• Por el Dr. Juan Carlos Zárate Lázaro
  • MBA

Si bien se han venido haciendo esfuerzos por ir revirtiendo las carencias estructurales que arrastramos desde hace años, en lo que a calidad educativa concierne, queda aún un largo trecho por recorrer.

Estudios a nivel mundial han señalado en más de una ocasión que nuestro país sigue entre los más rezagados en calidad educativa, por lo que urge de parte del Gobierno y educadores, un trabajo profesional, coordinado y bien estructurado, que apunte al logro de los objetivos y metas que son necesarias.

El sector educativo en nuestro país ha sido uno de los más abandonados por gobiernos anteriores, urgiendo una verdadera transformación cualitativa dentro de los niveles de educación primaria y media.

No es tarea sencilla, pues requiere de la conjunción de un capital humano de calidad y recursos monetarios que se precisan dentro del PGN, pues no se trata solo de hacer una revisión parcial sino apuntar a una actualización en detalle de toda la malla curricular de ambos ciclos, que precisan ser modificados, y mejorados sustancialmente, única forma en que podamos lograr “materia prima” de mejor calidad (me refiero a los estudiantes) que estén preparados académicamente para cuando ingresen a la universidad.

Nuestro país sigue siendo uno de los que menos invierte en educación vs. el PIB y si a las buenas intenciones no acompañan los niveles de inversiones que se precisan, las perspectivas de transformación educativa tanto cualitativa como cuantitativa, no serían fáciles de alcanzar, y todo seguiría en el intento.

No podemos seguir con aumentos siderales dentro del PGN a rubros superfluos como viajes, viáticos y estadías en lujosos hoteles, con escasos resultados hasta ahora, dejando de lado a la educación, base de la cultura, desarrollo y progreso de cualquier país.

Muchos critican la metodología de enseñanza de nuestros antiguos maestros, pero haciendo un análisis comparativo vs. lo que es hoy día, llegamos a la conclusión de que los docentes de antes ponían verdadera pasión en sus alumnos, eran estrictos, exigentes como buenos profesionales, y los estudiantes conocían a fondo lo que englobaba a una buena lectura comprensiva, capacidad reflexiva y buen manejo de la matemática, dentro de su contexto global.

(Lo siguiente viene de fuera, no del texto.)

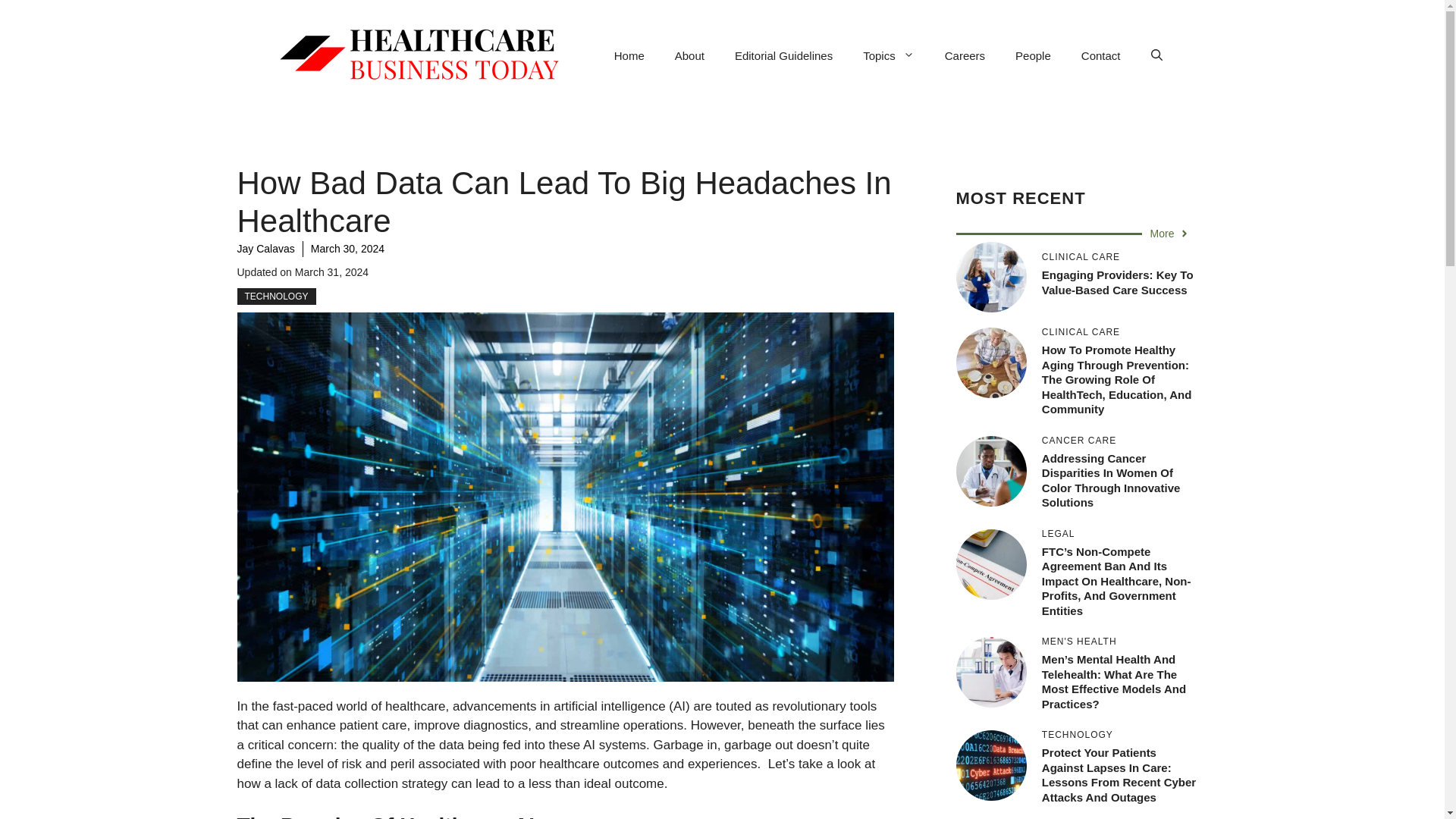
Careers (965, 55)
Engaging Providers: Key To Value-Based Care Success (1117, 282)
About (689, 55)
People (1032, 55)
TECHNOLOGY (275, 296)
Topics (888, 55)
Contact (1100, 55)
Editorial Guidelines (783, 55)
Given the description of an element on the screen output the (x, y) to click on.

Los limitados niveles de conocimientos de nuestros alumnos, salvo honrosas excepciones, se ve trasuntado cuando nos toca realizar cursos de postgrado en el exterior, viéndonos obligados muchas veces a hacer una prnivelación previa para buscar el punto de inflexión con alumnos de otros países.

Gobiernos anteriores han tenido la oportunidad de mejorar nuestra calidad educativa, pero no se materializó debido a la despreocupación de la suerte de miles de alumnos a nivel país, agudizándose esta falencia a través de escuelas y colegios cuya estructura edilicia se viene abajo, producto de la desidia, obligando a miles de chicos a tener que seguir dando clase bajo la sombra de los árboles, y sus necesidades fisiológicas en letrinas, tornando muy difícil pedir a docentes y alumnos calidad educativa.

Siguen siendo preocupantes los niveles de deserción escolar, pues los niños que inician el ciclo primario y concluyen el 6.º grado (principalmente en el interior de nuestro país) por diversas razones, distan muchísimo de lo que debe ser.

Según estudios realizados, no más del 60 % concluyen la educación primaria, equiparando prácticamente en términos relativos los que concluyen el ciclo de educación media, siendo los niveles de pobreza y de extrema pobreza las principales causas o porque muchos padres no tienen fuentes de trabajo y por ende capacidad económica para comprar un cuaderno y lápiz a sus hijos,

Carlos Antonio López decía: “Las escuelas son el monumento más grande a la libertad”, y también a la cultura y progreso de un país.

Los que están al frente del MEC deben apretar el acelerador, que nos permitan recuperar terreno perdido, pues muchos maestros adolecen de mayor capacidad pedagógica, incidiendo en forma directa en la calidad esperada dentro del proceso de enseñanza-aprendizaje.